Face à ces débats et à l’avertissement initial du CSA contre la vente de livres et de films, Tim Newman a finalement renoncé au téléachat de livres. En décembre 1996, l’arrêt du magazine dédié aux livres, en raison de désaccords avec le syndicat de l’édition, illustre les tensions entre les nouvelles possibilités offertes par les médias numériques et les réglementations traditionnelles du secteur culturel.

Le 19 janvier 1998, Spectacle entame une importante réorientation éditoriale. La chaîne se transforme en un canal de promotion culturelle enrichissant sa programmation avec des mini magazines de quinze minutes. Ces segments, tout en restant exhaustifs mais non critiques, choisissent délibérément de ne pas couvrir certains films ou événements culturels, offrant ainsi une programmation sélective et ciblée. Ce reformatage, accompagné d’une réduction de son budget, accompagne l’abandon de la vente forcée pour passer à un art plus subtil : la vente suscitée. Les séquences dédiées aux télé-achat sont supprimées, les six présentateurs que compte la chaîne devaient donner envie aux gens d’aller aux spectacles, au cinéma, ou de lire, et donc de consommer cette culture.

Malgré son concept unique, Spectacle a fait face à de multiples difficultés. Tout d’abord, en termes de distribution, la chaîne n’était pas disponible sur le réseau câblé de la Lyonnaise des Eaux à Paris, faute d’accord avec cette dernière. Mais aussi, en termes économiques, supposée s’autofinancer, la chaîne tablait sur la vente d’espaces aux grands de l’industrie culturelle, or, cette absence de visibilité dans la capitale, a selon son fondateur, “freiné les achats d’espace”, d’où un business plan réalisé à seulement 60% des prévisions.

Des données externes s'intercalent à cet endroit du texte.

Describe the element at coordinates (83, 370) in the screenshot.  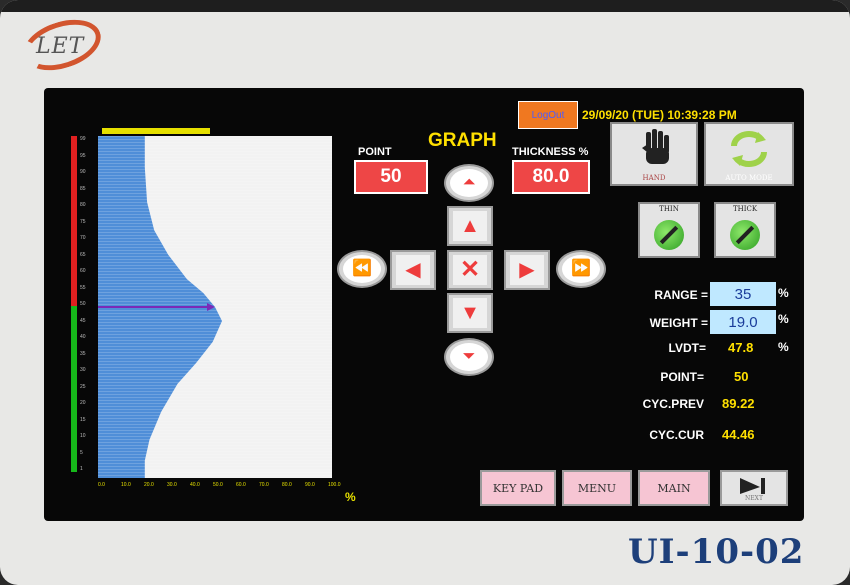
I see `y-tick-label: 30` at that location.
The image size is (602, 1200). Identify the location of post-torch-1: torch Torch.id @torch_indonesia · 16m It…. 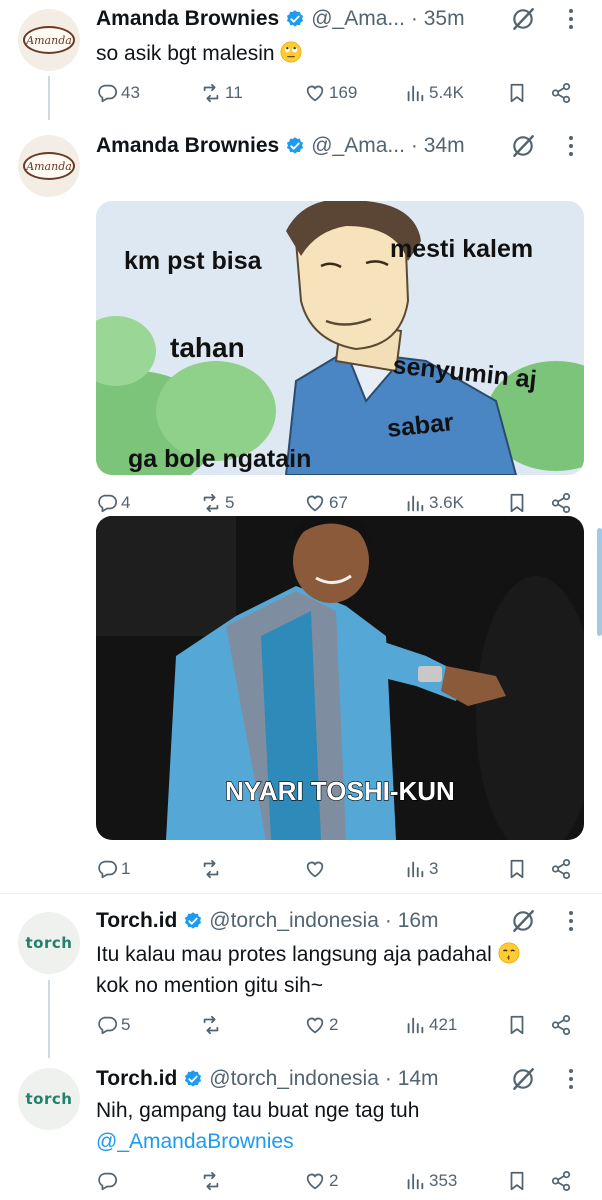
(301, 976).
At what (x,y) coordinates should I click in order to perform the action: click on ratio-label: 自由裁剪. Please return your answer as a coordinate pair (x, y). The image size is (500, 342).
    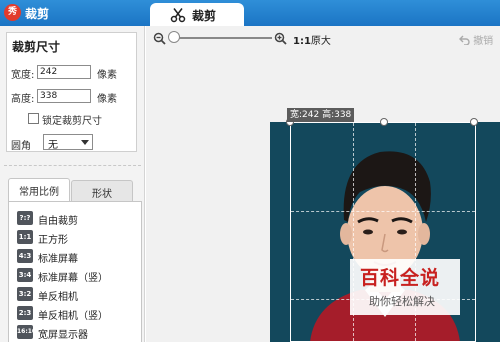
    Looking at the image, I should click on (58, 222).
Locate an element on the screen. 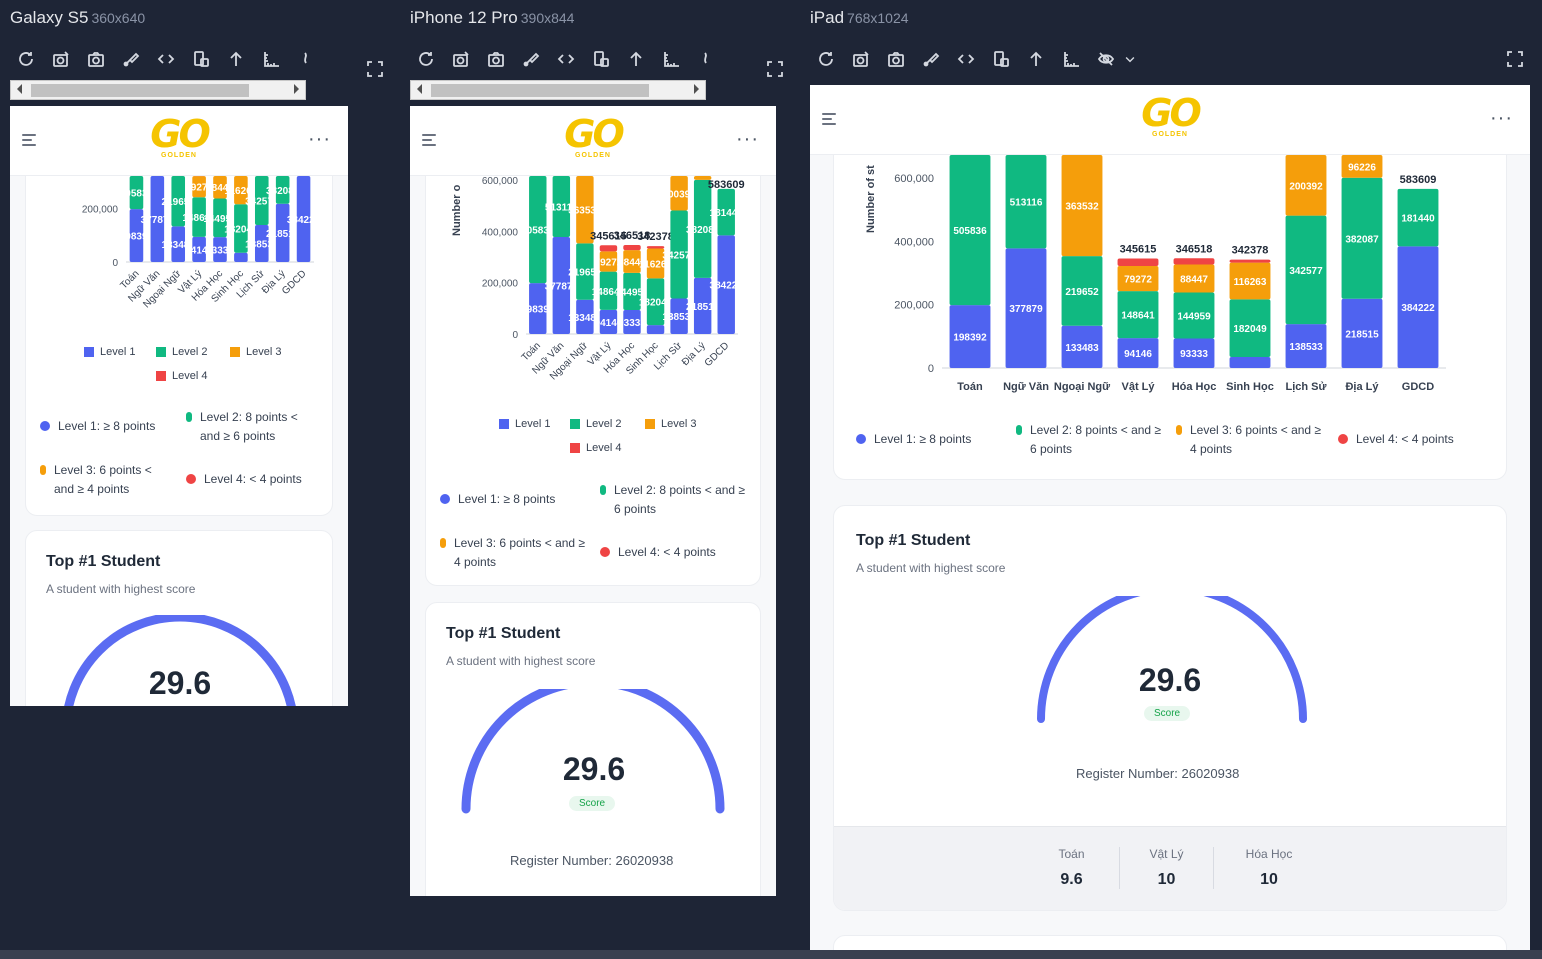  y-axis-label: Number o is located at coordinates (457, 210).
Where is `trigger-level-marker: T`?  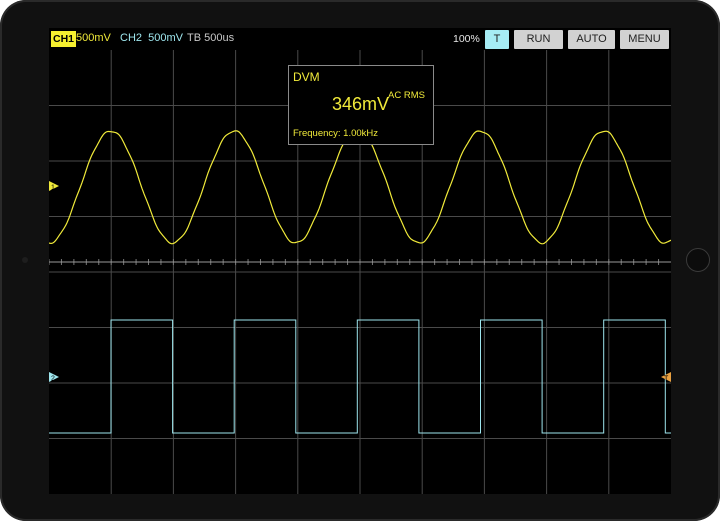
trigger-level-marker: T is located at coordinates (666, 378).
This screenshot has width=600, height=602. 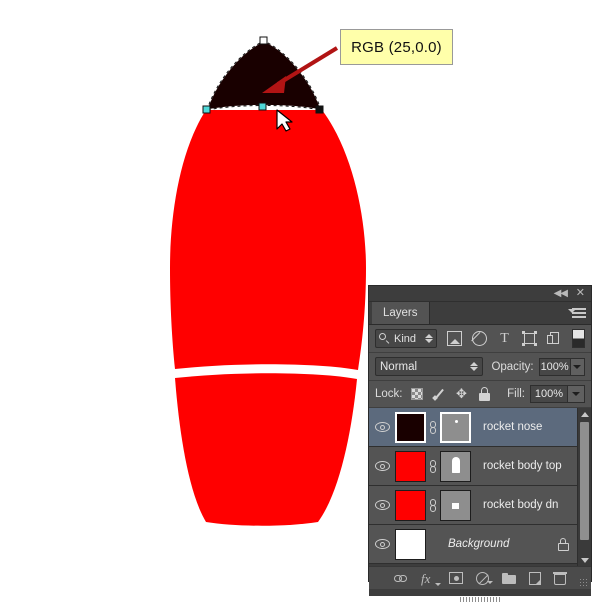 I want to click on new-adjustment-layer-icon, so click(x=484, y=578).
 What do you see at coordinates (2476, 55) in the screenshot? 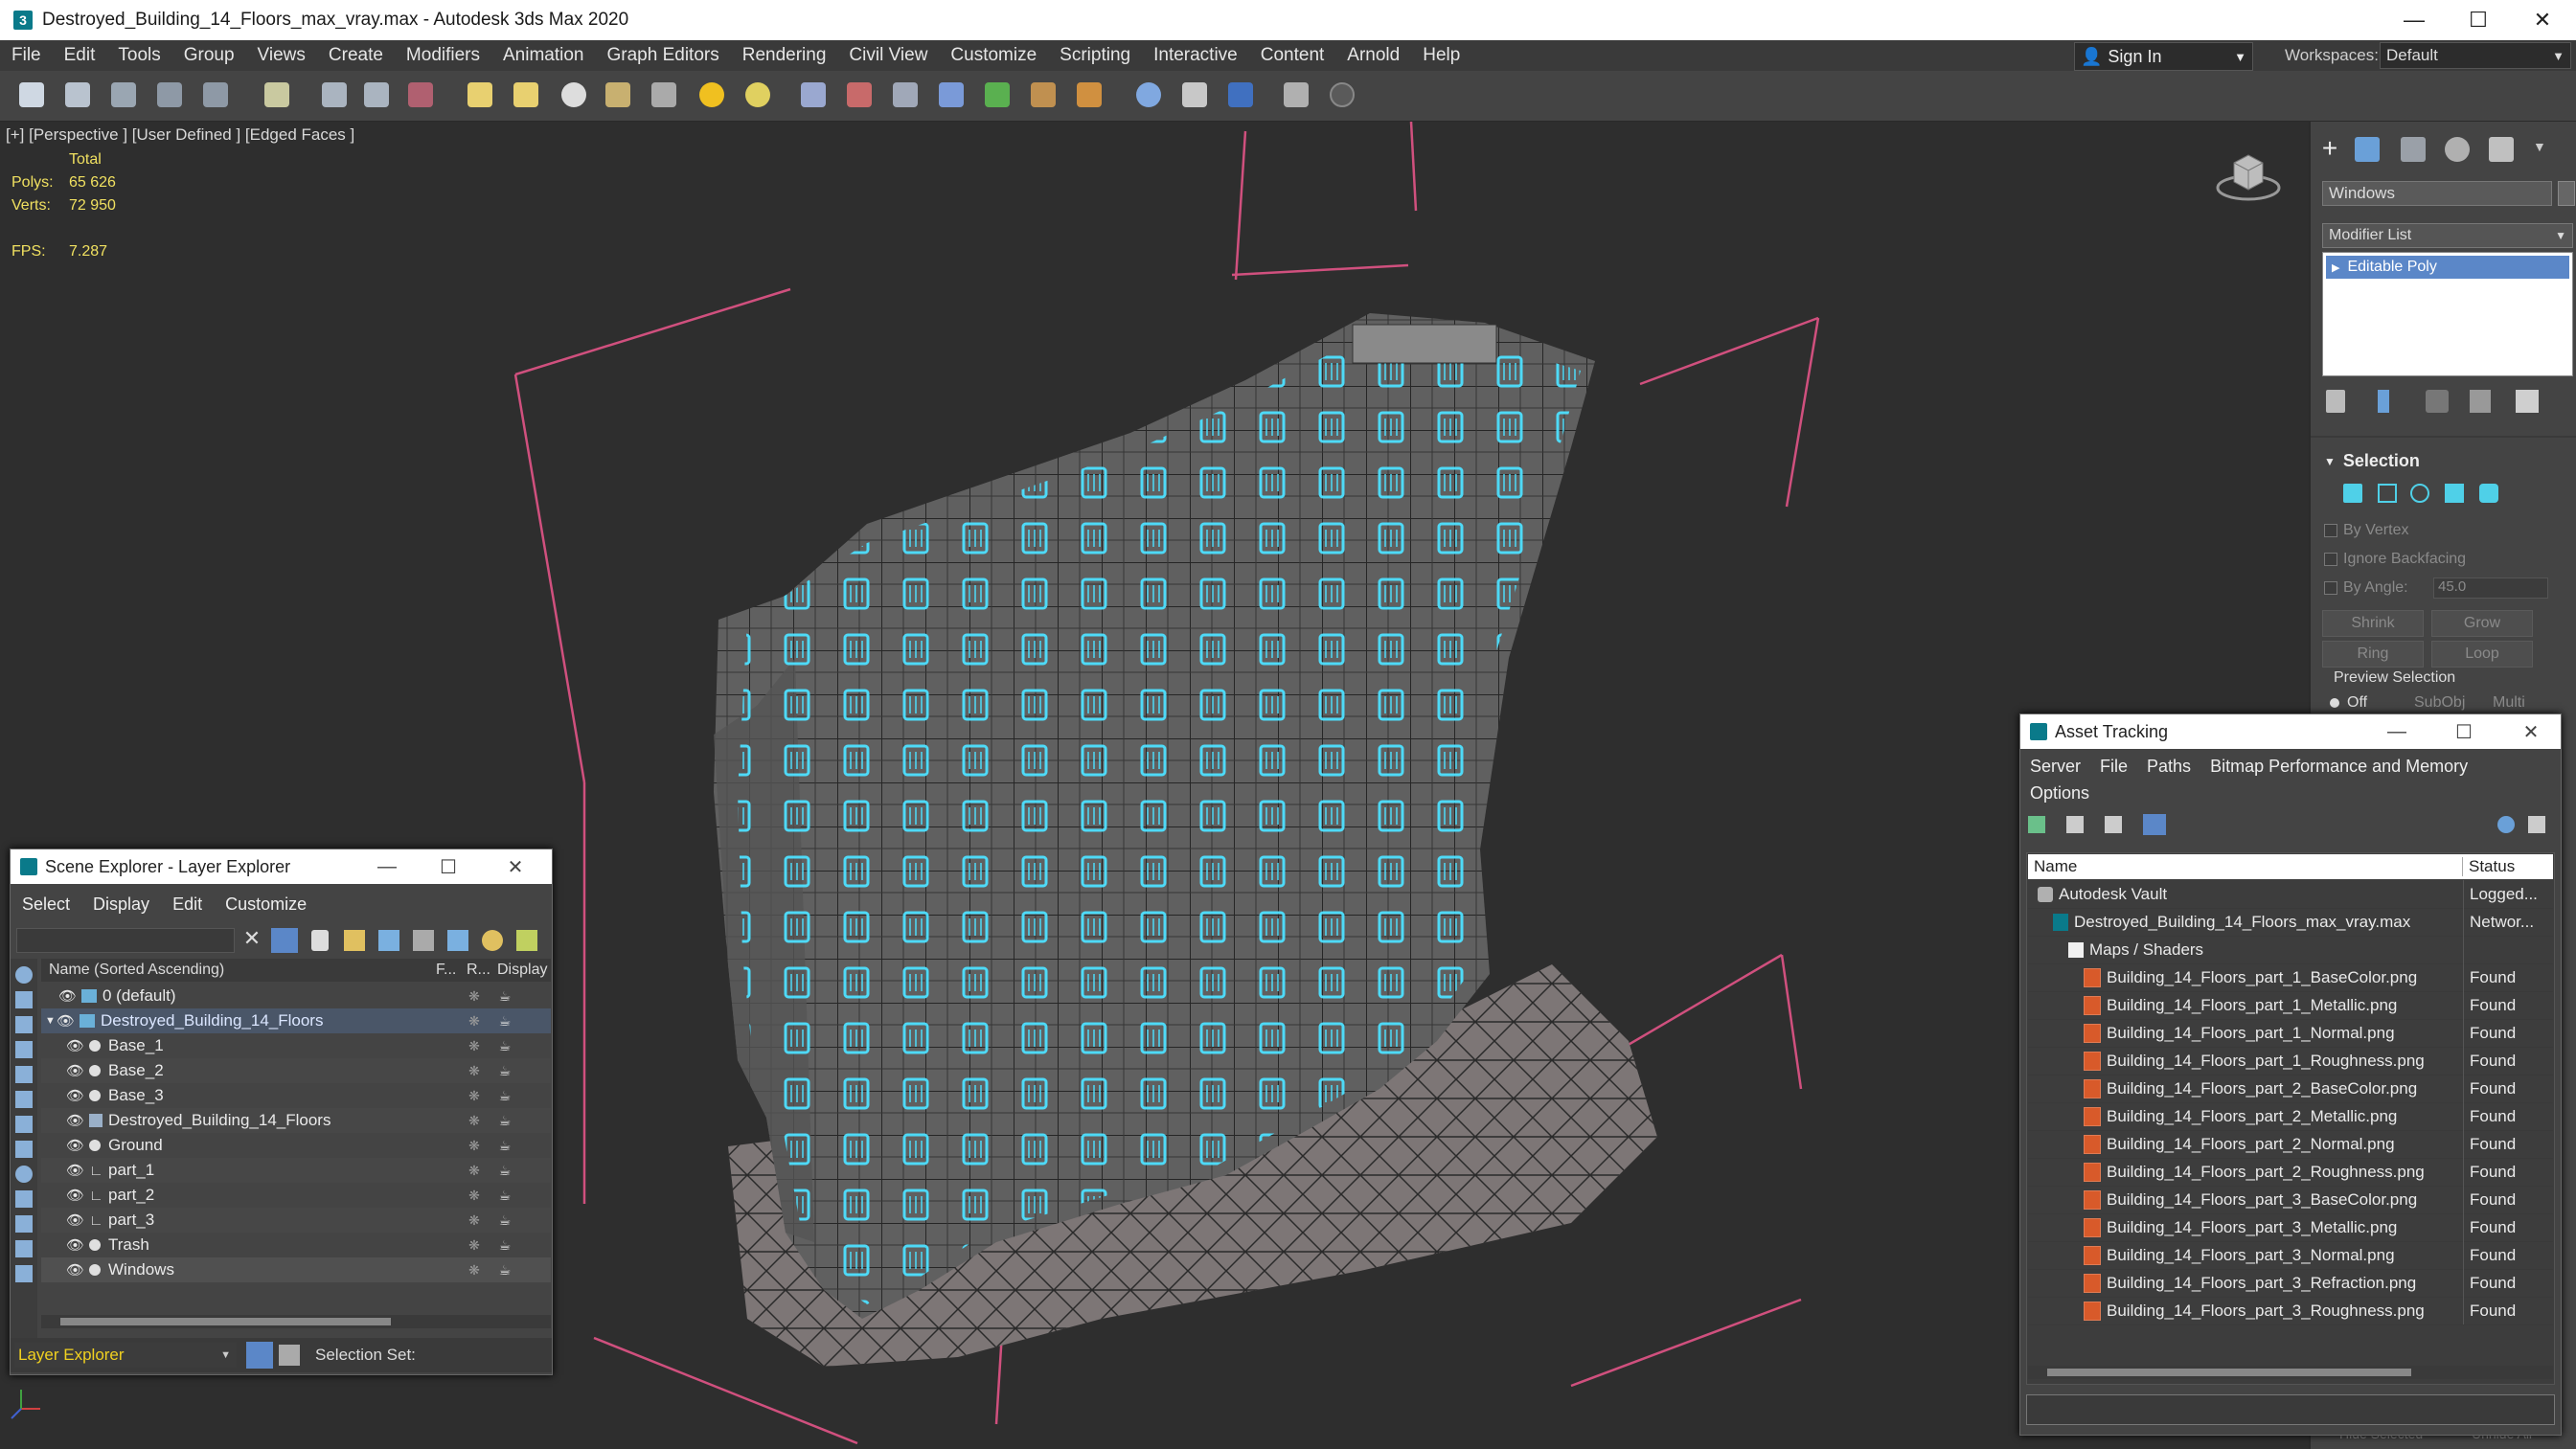
I see `workspaces-dropdown: Default ▼` at bounding box center [2476, 55].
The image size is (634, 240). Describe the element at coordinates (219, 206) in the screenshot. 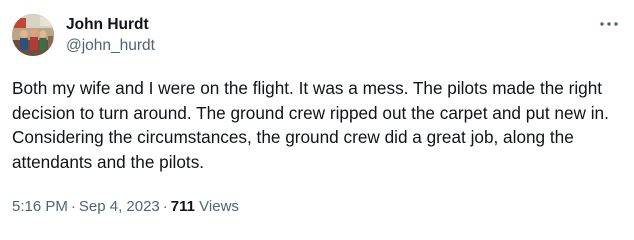

I see `views-label: Views` at that location.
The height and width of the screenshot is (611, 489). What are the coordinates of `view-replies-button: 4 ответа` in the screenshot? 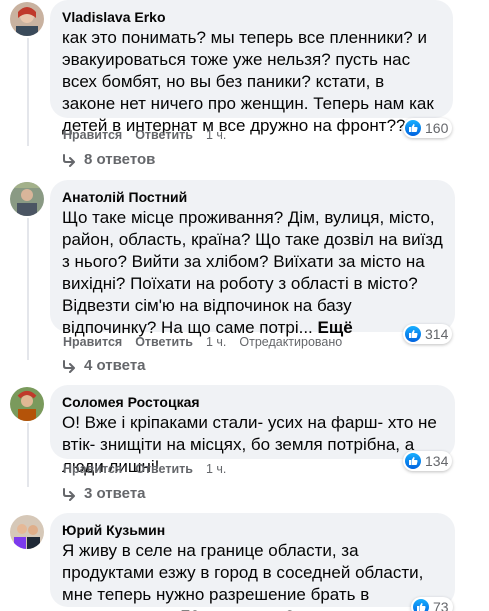 It's located at (104, 366).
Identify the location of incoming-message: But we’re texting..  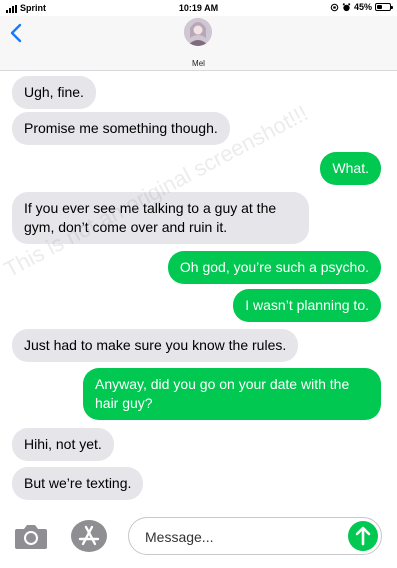
(78, 484).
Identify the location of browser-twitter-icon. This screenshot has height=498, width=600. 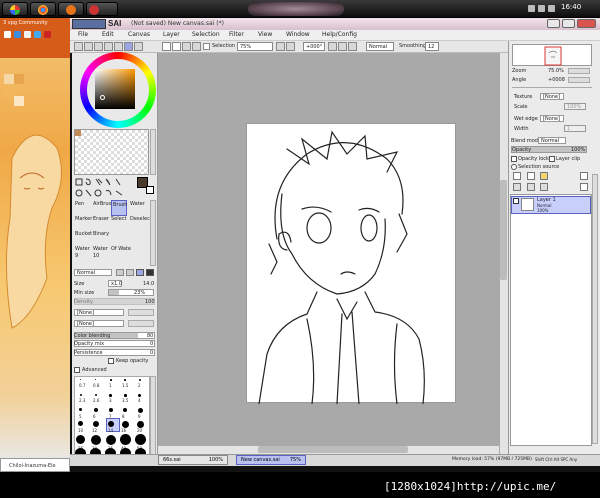
(38, 34).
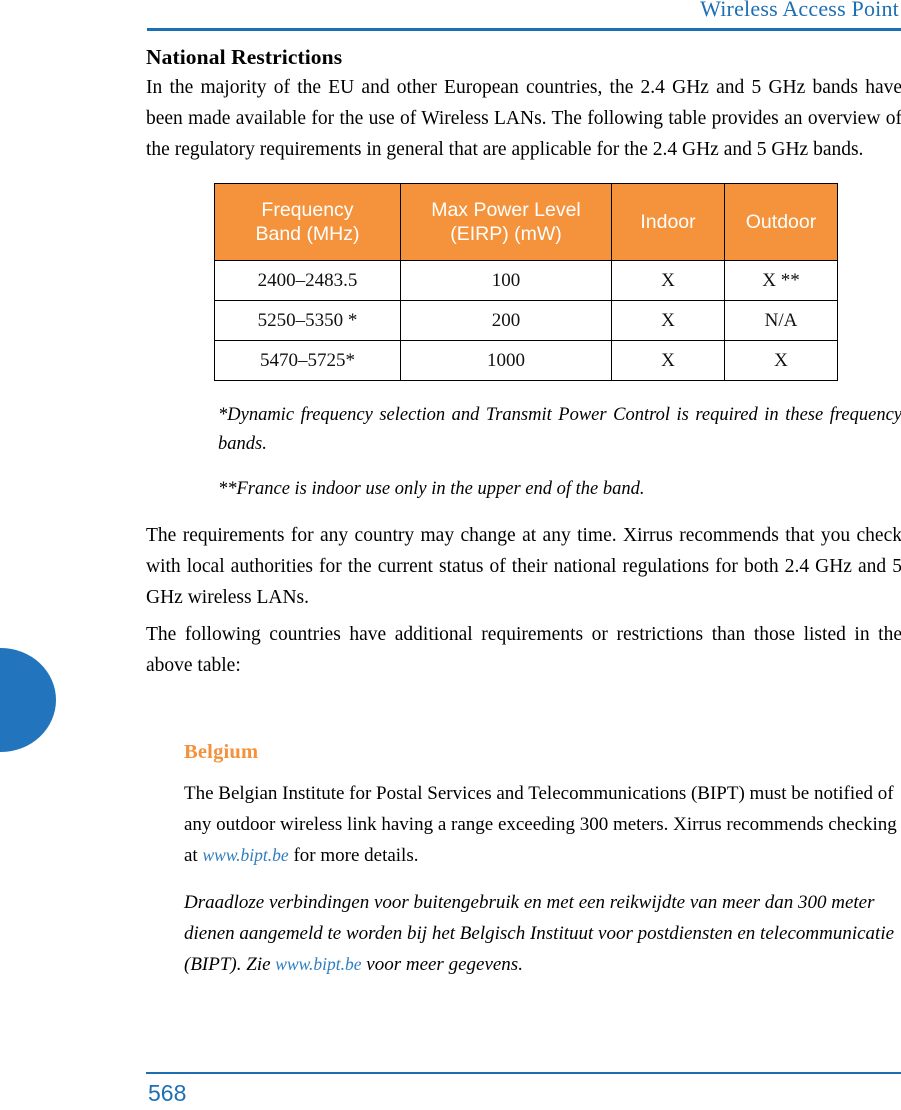  Describe the element at coordinates (781, 320) in the screenshot. I see `cell-outdoor: N/A` at that location.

Dix-huit mois après son lancement, sur 900.000 abonnés, un peu plus de 30.000 ont passé commande auprès de Spectacle, insuffisant pour rentabiliser le budget d’une vingtaine de millions de francs. La chaîne cessera d’émettre le 30 juin 1998, remplacée par le simple service interactif du même nom, moins coûteux et plus rentable.